I am using Horton Works Cluster (2 Node cluster) to run the spark and flume , So when I am running the job with --master "local[*]" , Flume is able to send the events and Spark is also able to receive and on checking at localhost:4040 I can see the events are being received from the flume. (We are pumping 100 Events/Sec from flume using flume-ng-sql source with an approx size of ~1KB each)
Where as when I run the same example with --master "yarn-client" , I am getting the below error in flume and spark is not getting any events as well.
2015-08-13 18:24:24,927 (SinkRunner-PollingRunner-DefaultSinkProcessor) [ERROR - org.apache.flume.SinkRunner$PollingRunner.run(SinkRunner.java:160)] Unable to deliver event. Exception follows.
org.apache.flume.EventDeliveryException: Failed to send events
at org.apache.flume.sink.AbstractRpcSink.process(AbstractRpcSink.java:403)
at org.apache.flume.sink.DefaultSinkProcessor.process(DefaultSinkProcessor.java:68)
at org.apache.flume.SinkRunner$PollingRunner.run(SinkRunner.java:147)
at java.lang.Thread.run(Thread.java:745)
Caused by: org.apache.flume.FlumeException: NettyAvroRpcClient { host: localhost, port: 55555 }: RPC connection error
at org.apache.flume.api.NettyAvroRpcClient.connect(NettyAvroRpcClient.java:182)
at org.apache.flume.api.NettyAvroRpcClient.connect(NettyAvroRpcClient.java:121)
at org.apache.flume.api.NettyAvroRpcClient.configure(NettyAvroRpcClient.java:638)
at org.apache.flume.api.RpcClientFactory.getInstance(RpcClientFactory.java:88)
at org.apache.flume.sink.AvroSink.initializeRpcClient(AvroSink.java:127)
at org.apache.flume.sink.AbstractRpcSink.createConnection(AbstractRpcSink.java:222)
at org.apache.flume.sink.AbstractRpcSink.verifyConnection(AbstractRpcSink.java:283)
at org.apache.flume.sink.AbstractRpcSink.process(AbstractRpcSink.java:360)
... 3 more
Caused by: java.io.IOException: Error connecting to localhost/
at org.apache.avro.ipc.NettyTransceiver.getChannel(NettyTransceiver.java:261)
at org.apache.avro.ipc.NettyTransceiver.<init>(NettyTransceiver.java:203)
at org.apache.avro.ipc.NettyTransceiver.<init>(NettyTransceiver.java:152)
at org.apache.flume.api.NettyAvroRpcClient.connect(NettyAvroRpcClient.java:168)
... 10 more
Caused by: java.net.ConnectException: Connection refused
at sun.nio.ch.SocketChannelImpl.checkConnect(Native Method)

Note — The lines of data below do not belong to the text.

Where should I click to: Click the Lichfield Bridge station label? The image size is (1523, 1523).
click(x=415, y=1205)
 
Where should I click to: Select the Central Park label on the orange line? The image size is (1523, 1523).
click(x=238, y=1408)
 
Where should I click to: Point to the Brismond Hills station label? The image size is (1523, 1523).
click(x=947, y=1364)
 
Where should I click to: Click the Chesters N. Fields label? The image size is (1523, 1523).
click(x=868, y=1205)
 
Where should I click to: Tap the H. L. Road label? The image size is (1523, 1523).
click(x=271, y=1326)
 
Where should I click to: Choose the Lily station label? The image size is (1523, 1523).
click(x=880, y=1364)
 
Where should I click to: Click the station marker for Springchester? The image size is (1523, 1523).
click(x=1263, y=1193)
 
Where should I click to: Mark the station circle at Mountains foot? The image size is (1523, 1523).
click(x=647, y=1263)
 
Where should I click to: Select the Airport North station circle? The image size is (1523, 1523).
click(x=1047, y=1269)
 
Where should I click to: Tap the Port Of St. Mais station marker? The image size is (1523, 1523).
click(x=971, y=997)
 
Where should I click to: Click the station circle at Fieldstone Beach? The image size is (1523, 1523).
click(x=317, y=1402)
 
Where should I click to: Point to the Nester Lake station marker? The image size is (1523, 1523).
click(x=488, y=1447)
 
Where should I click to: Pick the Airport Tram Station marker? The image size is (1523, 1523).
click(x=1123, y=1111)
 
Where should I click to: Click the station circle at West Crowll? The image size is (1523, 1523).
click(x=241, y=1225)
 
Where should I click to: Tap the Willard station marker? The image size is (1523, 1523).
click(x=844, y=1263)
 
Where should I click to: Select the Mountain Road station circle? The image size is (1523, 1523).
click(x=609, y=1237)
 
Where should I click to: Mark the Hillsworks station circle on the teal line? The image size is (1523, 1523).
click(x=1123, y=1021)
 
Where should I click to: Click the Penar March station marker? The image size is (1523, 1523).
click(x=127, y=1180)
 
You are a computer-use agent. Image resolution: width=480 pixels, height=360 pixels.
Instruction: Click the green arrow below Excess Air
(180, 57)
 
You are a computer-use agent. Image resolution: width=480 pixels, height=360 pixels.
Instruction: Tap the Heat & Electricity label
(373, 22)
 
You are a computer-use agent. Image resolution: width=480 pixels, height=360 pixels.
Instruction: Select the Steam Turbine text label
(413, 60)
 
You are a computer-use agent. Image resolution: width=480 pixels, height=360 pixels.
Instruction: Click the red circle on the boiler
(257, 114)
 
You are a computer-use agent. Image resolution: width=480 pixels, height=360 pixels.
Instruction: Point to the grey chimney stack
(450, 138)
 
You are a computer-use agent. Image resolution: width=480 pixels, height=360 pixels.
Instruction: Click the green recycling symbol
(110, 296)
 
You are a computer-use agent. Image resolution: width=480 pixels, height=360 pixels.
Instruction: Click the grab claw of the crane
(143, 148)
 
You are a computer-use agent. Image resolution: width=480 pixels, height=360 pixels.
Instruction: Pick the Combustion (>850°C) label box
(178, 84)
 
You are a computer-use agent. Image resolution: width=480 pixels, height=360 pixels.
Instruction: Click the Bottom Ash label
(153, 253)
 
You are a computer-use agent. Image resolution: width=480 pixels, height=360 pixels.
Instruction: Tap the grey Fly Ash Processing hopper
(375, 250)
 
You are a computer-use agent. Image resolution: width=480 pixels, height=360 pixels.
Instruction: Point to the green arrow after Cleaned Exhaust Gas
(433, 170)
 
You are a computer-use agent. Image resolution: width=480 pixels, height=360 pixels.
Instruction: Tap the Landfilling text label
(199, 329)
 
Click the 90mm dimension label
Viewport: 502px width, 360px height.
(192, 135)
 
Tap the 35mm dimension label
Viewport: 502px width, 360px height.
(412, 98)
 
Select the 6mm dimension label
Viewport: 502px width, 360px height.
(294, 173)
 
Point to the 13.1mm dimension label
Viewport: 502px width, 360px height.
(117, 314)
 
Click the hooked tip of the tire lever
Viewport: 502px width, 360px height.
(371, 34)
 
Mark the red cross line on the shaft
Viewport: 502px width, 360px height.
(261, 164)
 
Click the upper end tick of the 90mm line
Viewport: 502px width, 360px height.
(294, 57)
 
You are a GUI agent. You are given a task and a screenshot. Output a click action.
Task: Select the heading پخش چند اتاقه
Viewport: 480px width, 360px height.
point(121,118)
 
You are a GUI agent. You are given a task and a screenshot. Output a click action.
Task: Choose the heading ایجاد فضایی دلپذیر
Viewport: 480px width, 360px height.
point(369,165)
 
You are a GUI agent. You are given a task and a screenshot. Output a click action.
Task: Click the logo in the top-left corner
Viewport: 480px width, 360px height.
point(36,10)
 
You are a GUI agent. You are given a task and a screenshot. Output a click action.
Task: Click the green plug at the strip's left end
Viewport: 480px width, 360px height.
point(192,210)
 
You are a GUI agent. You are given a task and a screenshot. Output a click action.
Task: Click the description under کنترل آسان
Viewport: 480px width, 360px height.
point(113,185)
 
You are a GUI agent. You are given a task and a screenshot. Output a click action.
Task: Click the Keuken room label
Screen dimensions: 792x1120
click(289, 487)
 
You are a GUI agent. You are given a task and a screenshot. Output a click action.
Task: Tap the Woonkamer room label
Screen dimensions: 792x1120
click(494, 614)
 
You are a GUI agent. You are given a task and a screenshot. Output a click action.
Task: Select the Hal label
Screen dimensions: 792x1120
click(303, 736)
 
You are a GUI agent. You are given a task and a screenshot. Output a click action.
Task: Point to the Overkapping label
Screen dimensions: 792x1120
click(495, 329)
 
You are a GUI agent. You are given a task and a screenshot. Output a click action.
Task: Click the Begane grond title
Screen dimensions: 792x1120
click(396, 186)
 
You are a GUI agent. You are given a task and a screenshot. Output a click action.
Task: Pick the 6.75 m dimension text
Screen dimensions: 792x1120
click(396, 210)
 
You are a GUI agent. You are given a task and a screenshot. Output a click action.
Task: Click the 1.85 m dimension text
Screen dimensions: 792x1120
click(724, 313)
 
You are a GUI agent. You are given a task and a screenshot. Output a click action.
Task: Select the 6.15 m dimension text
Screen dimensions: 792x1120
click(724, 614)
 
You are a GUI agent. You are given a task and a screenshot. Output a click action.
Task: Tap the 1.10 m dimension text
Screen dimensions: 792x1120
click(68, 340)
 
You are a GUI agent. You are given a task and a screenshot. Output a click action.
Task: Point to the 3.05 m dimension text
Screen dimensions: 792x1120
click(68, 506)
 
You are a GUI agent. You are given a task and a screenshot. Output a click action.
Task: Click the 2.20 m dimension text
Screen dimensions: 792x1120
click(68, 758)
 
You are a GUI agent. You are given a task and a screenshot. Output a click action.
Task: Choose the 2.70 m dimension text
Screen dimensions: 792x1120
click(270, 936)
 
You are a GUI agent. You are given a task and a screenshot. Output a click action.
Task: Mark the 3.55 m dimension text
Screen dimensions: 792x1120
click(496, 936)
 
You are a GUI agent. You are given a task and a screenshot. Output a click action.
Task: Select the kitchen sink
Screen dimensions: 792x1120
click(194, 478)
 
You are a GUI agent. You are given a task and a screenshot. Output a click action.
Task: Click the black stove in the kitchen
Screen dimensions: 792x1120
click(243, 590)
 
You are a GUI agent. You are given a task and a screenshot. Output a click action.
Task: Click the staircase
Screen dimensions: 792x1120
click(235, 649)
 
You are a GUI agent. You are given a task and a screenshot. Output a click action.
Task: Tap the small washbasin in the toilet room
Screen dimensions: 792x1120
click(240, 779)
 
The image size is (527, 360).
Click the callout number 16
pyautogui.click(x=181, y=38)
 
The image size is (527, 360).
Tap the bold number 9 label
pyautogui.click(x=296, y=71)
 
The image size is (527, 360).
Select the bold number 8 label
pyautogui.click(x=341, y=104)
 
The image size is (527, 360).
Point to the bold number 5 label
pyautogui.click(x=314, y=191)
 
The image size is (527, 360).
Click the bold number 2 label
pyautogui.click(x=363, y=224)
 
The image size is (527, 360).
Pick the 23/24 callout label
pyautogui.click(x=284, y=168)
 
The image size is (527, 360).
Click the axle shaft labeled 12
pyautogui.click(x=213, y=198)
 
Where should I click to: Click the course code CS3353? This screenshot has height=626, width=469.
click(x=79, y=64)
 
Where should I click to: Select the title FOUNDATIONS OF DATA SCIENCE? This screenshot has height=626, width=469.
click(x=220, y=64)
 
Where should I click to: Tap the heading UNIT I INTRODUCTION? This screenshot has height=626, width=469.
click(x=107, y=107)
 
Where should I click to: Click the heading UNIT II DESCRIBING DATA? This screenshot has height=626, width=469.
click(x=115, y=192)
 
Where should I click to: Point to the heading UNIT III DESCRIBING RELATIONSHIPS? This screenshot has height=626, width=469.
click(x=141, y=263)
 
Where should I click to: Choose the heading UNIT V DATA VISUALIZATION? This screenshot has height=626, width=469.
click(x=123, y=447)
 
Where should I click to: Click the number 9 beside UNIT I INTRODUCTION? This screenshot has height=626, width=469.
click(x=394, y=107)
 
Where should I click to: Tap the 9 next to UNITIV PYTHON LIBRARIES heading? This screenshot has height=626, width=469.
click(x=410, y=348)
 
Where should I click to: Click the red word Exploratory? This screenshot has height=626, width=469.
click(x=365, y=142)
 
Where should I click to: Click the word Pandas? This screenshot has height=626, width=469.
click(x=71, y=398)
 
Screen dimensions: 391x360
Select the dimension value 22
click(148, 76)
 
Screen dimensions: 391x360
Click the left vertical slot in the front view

at sun.nio.ch.SocketChannelImpl.finishConnect(SocketChannelImpl.java:744)
at org.jboss.netty.channel.socket.nio.NioClientSocketPipelineSink$Boss.connect(NioClientSocketPipelineSink.java:496)
at org.jboss.netty.channel.socket.nio.NioClientSocketPipelineSink$Boss.processSelectedKeys(NioClientSocketPipelineSink.java:452)
at org.jboss.netty.channel.socket.nio.NioClientSocketPipelineSink$Boss.run(NioClientSocketPipelineSink.java:365)
at java.util.concurrent.ThreadPoolExecutor.runWorker(ThreadPoolExecutor.java:1145)
at java.util.concurrent.ThreadPoolExecutor$Worker.run(ThreadPoolExecutor.java:615)
... 1 more
Also below observation has been observed in cluster: -- Memory consumption using yarn is pretty much higher than compared to that being used in case of local.
-- Also when I am pumping 100 events per 30 second then Flume and spark are able to connect and process the same using yarn-client as well as local..
Below is the command which I am using for flume and spark.
sudo -u hdfs flume-ng agent --conf conf/ -f conf/flume_mysql_spark.conf -n agent1 -Dflume.root.logger=INFO,console > flumelog.txt
sudo -u hdfs spark-submit --master "yarn-client" --class "org.paladion.atm.FlumeEventCount" target/atm-1.1-jar-with-dependencies.jar > sparklog.txt
sudo -u hdfs spark-submit --master "local[*]" --class "org.paladion.atm.FlumeEventCount" target/atm-1.1-jar-with-dependencies.jar > sparklog.txt
Kindly l;et me know what could be wrong over here?
It got solves as below:
1 - If running as local give IP of local machine in Flume as well as spark.
2 - If running as cluster (yarn-client or yarn-cluster) give IP of the machine in cluster where you want to send the events (other than the one where you are executing the program so may be give IP of node which is not a master node) machine in Flume as well as spark.
Let me know if I am wrong and this could have worked for some other reason and any better solution is there for the same.